- WORK TO BE COMPLETED:
In the entries below, find each line with the word "agent" and return it.

[Saved data entries]
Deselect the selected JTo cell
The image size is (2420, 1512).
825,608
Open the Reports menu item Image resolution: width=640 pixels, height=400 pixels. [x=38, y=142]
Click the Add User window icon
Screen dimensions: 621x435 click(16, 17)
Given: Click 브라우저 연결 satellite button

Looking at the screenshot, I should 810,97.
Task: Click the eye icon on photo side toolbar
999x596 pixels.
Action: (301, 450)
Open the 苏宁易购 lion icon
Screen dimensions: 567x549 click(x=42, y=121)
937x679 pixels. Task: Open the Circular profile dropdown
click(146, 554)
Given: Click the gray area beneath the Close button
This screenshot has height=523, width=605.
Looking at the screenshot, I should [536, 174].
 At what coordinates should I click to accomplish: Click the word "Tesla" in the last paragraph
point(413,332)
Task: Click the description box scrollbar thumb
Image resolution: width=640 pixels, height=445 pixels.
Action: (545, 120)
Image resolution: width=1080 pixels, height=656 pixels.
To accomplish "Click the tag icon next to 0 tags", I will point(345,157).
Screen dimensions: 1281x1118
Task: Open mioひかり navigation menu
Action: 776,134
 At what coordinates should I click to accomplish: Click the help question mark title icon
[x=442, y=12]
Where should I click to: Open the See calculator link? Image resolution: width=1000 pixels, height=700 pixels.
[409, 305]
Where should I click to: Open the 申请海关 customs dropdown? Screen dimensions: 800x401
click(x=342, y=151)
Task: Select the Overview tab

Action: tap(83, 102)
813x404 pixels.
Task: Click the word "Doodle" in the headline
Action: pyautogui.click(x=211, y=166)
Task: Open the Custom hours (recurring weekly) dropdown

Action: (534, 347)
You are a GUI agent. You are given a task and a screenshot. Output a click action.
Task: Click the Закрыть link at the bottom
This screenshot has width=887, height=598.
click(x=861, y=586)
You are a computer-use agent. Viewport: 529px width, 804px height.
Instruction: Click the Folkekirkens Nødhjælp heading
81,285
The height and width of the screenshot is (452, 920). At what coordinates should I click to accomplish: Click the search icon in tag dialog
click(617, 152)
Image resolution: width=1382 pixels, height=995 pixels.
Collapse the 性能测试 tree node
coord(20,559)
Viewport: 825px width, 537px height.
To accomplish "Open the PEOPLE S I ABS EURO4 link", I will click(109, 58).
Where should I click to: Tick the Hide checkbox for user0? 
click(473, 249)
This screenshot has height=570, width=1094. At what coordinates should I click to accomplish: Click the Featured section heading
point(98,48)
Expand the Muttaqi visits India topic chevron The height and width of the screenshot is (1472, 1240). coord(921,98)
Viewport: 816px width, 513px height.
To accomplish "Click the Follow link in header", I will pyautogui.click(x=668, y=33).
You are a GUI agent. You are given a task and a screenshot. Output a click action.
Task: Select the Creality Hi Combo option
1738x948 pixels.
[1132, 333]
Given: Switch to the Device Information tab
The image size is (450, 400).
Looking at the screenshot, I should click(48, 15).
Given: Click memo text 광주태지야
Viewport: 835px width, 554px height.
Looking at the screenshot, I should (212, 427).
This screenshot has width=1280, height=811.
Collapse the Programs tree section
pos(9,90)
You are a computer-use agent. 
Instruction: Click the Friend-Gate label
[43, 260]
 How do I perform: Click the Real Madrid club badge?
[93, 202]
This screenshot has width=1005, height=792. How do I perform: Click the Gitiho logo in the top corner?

- RESULT OF THE EXERCISE:
You are a GUI agent. You are given a task and a screenshot. Output a click action.
You are a computer-use agent. Viewport: 529px width, 804px height.
You are a GUI agent. You are given a task and a screenshot. Output a click action.
You are a computer-use agent. 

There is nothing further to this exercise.